4. I colored in the charts. I'm very visual but the distinction of the symbols was not enough to keep the actual picture of what I was knitting clear to me. The colors do. I also wrote in the actual number of stitches on the very long sections. Again, 9 seems to be my magic limit of what is easy for me to glance at and *know* what to do as opposed to having to think it out, squint alot, and stop to actually count little boxes.
5. The big one - the way too big one! Well I am nearing the row where all decisions must be made and I have to choose where the armholes and neckline decreases will be. I have decided to take the plunge and remove 3.5 inches from the front. This will mean the Falcon pattern will be like the instructions say for the smaller size but the Hounds pattern has different placement so I will have to refigure the charts and decreases for these. The bright side to this is that the front of my sweater will start with Hound Heads - instead of Hound Butts as the design is written.
Doing this means I have a 4.5" "steek" for the first half of my sweater, oy! So I will cast off the extra ones so there will be 2 separate steeks for the front.
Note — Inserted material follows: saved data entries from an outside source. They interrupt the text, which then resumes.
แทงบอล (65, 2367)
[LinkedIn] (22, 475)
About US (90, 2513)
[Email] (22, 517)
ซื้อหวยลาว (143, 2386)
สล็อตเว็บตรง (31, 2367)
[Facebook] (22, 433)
The only problem I see with this is that when I go to pick up stitches for the button band, I won't have edge stitches and may go blind trying to make sure I am always in the same column. Am I missing anything that is going to bite me later on this??
Oh, and the Apprentice* doesn't have matching shoulder seams on this one so I'll be tackling that too. See, with more experience I would have had the foresight to see that coming - I do now, thanks to all of Marina's experience and the analysis from working on Ambassador.
*While Jade Starmore is indeed a master knitter and accomplished designer, in the book "Tudor Roses", published in 1998, Alice refers to her as her Apprentice. "Anne Boleyn" is the pattern from this book, designed by Jade, that I frequently refer to here as "The Queen".